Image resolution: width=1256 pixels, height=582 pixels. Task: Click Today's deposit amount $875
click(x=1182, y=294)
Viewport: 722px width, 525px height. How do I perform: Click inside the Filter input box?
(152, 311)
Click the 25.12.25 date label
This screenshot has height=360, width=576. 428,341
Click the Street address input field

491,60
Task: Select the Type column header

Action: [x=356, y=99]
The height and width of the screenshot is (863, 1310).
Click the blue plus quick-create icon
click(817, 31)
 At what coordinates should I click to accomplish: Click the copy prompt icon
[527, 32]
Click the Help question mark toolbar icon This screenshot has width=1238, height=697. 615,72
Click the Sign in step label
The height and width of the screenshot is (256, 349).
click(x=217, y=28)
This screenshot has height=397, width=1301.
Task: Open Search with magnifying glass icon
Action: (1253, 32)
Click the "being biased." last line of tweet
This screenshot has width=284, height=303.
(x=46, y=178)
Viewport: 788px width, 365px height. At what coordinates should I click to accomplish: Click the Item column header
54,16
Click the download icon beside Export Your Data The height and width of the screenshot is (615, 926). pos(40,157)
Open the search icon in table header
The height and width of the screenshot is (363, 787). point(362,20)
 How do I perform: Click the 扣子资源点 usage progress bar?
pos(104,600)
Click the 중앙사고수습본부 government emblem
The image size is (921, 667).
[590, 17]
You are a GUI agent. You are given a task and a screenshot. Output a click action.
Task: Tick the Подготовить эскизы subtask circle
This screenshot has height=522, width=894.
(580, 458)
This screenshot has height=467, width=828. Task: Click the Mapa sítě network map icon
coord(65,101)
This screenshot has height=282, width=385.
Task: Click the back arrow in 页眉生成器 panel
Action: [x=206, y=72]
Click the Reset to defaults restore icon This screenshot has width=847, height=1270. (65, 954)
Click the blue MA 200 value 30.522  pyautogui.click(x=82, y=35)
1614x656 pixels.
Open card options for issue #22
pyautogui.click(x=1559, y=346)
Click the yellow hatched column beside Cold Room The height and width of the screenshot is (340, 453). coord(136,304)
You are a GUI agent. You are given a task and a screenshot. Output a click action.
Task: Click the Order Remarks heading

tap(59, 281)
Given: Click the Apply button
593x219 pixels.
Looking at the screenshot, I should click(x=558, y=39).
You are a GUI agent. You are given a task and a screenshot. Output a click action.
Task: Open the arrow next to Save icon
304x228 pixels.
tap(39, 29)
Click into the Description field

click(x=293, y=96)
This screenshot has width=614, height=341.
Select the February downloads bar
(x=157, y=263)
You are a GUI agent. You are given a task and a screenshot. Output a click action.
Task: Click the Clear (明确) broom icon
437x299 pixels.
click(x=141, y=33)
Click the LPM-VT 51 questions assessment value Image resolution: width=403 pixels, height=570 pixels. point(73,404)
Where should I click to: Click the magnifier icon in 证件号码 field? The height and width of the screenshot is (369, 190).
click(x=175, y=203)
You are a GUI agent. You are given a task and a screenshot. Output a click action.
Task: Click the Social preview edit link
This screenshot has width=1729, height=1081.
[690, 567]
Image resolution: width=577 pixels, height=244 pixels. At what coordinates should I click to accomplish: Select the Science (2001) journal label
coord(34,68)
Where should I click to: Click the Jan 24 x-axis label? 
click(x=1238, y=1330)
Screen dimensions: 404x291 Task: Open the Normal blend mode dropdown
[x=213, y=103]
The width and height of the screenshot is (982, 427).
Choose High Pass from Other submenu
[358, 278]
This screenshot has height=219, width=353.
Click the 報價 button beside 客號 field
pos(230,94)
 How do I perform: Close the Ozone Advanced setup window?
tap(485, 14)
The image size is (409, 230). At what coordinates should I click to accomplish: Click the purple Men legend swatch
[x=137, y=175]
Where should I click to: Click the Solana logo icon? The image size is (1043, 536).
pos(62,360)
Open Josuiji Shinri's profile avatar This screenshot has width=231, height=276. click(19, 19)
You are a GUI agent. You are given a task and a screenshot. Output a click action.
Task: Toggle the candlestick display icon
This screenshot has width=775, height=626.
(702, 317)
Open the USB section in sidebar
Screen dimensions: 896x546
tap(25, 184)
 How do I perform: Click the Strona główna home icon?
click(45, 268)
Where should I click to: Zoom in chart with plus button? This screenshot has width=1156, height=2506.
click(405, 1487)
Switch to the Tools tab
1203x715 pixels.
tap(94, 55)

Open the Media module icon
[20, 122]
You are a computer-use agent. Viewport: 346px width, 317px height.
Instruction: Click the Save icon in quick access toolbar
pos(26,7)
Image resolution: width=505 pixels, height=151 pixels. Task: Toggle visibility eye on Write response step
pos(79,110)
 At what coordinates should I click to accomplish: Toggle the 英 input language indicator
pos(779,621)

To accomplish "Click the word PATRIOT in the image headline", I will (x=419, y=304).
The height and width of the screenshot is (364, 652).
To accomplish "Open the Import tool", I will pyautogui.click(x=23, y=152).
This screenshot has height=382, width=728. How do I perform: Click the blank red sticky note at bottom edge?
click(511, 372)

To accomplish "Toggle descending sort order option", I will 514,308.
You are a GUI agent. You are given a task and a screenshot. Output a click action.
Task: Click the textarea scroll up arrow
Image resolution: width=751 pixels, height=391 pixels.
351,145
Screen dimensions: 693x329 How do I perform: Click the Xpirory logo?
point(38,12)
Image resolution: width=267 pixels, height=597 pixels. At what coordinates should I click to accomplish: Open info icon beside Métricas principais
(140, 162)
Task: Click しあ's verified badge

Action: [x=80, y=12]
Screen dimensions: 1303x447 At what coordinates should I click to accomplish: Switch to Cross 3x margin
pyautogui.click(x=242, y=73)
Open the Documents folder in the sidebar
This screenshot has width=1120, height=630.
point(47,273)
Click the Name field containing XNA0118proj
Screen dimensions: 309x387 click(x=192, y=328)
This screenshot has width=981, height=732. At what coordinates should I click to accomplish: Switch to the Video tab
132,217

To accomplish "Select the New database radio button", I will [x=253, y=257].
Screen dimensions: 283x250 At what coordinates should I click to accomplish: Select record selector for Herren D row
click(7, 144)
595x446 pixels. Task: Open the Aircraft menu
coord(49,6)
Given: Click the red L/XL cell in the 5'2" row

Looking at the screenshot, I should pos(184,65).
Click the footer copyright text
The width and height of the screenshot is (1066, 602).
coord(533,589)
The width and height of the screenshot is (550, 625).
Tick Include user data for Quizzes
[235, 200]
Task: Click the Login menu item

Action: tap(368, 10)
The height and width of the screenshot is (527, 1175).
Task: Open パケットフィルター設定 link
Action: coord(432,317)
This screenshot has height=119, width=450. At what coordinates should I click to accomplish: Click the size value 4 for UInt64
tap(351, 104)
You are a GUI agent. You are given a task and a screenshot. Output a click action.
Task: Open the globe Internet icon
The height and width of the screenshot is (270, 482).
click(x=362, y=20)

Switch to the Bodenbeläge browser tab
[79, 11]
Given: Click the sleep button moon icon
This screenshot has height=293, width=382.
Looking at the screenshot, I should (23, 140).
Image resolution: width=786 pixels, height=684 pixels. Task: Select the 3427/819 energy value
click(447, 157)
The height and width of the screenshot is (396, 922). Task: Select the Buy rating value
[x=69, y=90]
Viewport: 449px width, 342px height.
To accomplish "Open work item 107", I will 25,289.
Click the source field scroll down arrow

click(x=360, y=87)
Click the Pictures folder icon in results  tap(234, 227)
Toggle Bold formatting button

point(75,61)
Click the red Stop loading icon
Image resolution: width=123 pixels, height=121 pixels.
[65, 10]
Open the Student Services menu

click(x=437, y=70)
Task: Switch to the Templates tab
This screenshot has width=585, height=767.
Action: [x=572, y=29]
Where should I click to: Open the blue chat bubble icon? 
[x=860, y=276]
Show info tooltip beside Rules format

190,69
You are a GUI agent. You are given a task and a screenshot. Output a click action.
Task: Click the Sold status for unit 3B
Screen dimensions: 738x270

Work order: Take the line containing "Click the Pictures" as the start and the last line of the data as the end, and reproduce that range exactly.

Answer:
Click the Pictures folder icon in results  tap(234, 227)
Toggle Bold formatting button

point(75,61)
Click the red Stop loading icon
Image resolution: width=123 pixels, height=121 pixels.
[65, 10]
Open the Student Services menu

click(x=437, y=70)
Task: Switch to the Templates tab
This screenshot has width=585, height=767.
Action: [x=572, y=29]
Where should I click to: Open the blue chat bubble icon? 
[x=860, y=276]
Show info tooltip beside Rules format

190,69
You are a GUI agent. You are given a task and a screenshot. Output a click action.
Task: Click the Sold status for unit 3B
Screen dimensions: 738x270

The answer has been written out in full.